§ **What is expected**
In the material below, list every line carrying the string "Facebook".

§ **Exercise input**
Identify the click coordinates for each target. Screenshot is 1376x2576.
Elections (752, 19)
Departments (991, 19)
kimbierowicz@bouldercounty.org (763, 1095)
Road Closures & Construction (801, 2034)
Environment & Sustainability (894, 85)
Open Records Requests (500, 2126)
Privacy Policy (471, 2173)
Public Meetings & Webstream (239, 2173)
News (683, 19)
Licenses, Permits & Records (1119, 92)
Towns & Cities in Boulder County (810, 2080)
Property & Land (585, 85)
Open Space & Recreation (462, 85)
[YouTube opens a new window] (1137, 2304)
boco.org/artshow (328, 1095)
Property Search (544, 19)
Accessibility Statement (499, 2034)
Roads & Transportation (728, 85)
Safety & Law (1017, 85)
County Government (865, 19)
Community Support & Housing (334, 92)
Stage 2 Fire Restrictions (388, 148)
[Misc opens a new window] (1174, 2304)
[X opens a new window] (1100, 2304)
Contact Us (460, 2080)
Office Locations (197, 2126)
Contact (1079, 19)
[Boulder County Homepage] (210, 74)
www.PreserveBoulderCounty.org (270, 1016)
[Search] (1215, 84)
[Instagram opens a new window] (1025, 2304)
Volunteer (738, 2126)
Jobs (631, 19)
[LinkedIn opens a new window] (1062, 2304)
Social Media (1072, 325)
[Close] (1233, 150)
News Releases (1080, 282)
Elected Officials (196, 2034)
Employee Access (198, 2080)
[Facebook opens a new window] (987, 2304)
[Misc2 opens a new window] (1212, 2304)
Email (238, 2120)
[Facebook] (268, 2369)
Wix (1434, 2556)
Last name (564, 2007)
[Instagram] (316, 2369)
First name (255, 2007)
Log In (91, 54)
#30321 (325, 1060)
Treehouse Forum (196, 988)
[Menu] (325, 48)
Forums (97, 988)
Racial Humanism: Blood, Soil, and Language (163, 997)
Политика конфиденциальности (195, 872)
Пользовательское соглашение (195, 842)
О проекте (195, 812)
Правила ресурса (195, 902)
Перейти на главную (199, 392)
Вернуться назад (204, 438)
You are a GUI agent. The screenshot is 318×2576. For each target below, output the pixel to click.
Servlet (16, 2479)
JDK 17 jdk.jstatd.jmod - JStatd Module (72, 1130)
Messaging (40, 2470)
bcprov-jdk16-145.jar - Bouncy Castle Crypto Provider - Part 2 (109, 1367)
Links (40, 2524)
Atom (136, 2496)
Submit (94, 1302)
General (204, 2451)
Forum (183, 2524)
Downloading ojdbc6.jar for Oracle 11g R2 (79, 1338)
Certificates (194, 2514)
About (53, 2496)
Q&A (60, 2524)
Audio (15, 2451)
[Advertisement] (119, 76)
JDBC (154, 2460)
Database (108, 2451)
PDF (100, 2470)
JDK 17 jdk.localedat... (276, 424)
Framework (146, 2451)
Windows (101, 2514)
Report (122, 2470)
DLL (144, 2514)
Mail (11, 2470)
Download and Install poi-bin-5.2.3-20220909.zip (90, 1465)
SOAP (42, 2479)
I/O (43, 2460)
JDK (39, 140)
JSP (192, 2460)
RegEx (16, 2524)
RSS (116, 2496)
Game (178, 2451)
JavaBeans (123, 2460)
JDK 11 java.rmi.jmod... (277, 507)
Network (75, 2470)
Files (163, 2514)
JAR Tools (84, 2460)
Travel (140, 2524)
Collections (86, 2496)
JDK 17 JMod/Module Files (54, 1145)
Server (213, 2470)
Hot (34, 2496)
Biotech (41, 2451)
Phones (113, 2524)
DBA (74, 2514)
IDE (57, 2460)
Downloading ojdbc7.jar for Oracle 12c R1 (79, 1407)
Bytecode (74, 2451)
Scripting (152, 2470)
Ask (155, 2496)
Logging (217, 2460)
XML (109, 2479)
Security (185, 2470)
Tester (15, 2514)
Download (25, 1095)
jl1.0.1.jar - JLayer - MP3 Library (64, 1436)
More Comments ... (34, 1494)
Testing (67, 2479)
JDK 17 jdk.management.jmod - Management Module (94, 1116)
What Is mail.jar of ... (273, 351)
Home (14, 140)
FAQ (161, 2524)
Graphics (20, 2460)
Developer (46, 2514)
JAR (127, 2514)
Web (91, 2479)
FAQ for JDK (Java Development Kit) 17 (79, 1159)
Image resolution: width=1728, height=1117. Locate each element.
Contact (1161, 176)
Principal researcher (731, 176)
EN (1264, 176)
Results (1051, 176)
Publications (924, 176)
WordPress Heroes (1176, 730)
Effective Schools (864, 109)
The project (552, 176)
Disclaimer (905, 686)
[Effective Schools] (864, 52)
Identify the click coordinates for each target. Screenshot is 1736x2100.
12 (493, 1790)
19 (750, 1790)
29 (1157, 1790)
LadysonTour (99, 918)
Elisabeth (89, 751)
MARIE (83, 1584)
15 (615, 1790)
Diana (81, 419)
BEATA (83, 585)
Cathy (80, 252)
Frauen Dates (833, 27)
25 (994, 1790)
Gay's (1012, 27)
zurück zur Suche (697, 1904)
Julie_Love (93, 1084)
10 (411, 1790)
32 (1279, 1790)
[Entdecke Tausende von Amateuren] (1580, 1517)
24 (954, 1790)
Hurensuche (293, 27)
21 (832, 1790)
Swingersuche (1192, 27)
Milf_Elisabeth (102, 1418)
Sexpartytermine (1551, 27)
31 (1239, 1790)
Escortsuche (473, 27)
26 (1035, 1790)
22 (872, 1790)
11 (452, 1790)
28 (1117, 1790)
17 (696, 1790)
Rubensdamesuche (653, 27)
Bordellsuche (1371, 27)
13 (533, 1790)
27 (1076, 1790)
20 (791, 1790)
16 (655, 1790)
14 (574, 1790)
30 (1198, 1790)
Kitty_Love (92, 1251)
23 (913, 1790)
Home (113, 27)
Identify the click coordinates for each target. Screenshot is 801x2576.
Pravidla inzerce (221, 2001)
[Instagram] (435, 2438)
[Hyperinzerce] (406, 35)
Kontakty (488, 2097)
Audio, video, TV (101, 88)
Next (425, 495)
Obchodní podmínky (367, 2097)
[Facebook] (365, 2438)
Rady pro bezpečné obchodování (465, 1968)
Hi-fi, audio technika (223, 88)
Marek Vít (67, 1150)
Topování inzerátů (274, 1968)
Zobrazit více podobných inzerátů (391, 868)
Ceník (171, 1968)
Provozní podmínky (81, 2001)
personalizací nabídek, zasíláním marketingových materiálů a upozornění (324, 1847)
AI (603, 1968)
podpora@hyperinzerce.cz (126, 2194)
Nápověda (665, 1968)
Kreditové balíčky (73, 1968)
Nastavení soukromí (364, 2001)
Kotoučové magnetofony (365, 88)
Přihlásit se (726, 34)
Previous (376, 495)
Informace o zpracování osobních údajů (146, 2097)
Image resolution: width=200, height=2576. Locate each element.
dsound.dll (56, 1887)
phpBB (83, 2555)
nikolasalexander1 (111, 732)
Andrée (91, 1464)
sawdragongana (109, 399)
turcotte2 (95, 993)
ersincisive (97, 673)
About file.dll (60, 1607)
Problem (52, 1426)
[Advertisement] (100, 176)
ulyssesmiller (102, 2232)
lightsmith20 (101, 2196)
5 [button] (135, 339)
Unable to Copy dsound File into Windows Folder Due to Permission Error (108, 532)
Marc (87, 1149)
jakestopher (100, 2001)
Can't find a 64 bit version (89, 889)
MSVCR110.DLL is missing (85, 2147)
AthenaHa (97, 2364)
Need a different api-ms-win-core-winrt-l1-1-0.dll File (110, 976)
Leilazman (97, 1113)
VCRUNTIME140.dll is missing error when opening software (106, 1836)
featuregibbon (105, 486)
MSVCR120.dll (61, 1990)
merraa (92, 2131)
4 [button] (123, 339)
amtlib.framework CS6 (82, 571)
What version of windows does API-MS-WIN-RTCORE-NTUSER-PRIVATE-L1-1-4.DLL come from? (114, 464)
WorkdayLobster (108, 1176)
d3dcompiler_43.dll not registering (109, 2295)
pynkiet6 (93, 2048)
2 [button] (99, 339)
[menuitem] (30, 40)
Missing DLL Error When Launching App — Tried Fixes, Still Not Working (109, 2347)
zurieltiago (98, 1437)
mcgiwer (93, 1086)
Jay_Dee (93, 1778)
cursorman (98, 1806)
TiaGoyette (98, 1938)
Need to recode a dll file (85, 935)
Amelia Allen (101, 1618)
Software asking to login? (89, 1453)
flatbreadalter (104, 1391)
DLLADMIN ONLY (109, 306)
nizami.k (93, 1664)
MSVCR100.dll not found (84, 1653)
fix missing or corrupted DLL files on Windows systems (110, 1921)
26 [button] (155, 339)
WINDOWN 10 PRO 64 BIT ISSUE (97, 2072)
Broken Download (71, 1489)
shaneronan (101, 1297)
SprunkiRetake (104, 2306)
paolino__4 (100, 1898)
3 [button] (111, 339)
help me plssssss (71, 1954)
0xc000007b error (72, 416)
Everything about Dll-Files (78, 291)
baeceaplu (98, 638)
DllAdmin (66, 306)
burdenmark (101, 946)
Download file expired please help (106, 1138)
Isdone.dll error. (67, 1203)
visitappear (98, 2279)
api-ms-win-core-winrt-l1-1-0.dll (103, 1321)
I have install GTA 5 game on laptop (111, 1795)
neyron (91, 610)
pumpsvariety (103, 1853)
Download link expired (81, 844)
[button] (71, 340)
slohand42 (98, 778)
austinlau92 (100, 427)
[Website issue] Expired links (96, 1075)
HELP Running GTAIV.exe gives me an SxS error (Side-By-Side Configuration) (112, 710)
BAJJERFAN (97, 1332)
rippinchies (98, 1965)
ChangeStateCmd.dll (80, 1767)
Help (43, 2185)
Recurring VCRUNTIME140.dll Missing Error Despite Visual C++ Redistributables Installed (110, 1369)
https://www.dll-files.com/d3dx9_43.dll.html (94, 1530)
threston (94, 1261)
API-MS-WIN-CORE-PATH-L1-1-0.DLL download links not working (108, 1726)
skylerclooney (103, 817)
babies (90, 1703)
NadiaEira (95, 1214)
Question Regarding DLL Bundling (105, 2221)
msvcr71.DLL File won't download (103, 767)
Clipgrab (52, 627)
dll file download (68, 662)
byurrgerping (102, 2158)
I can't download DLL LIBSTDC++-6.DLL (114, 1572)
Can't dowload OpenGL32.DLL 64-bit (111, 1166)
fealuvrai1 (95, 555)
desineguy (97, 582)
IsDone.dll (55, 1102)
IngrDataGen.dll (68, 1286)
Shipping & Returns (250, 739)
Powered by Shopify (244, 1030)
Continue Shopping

§ **Result for this task**
[Facebook opens a new window] (987, 2304)
[Facebook] (268, 2369)
[Facebook] (365, 2438)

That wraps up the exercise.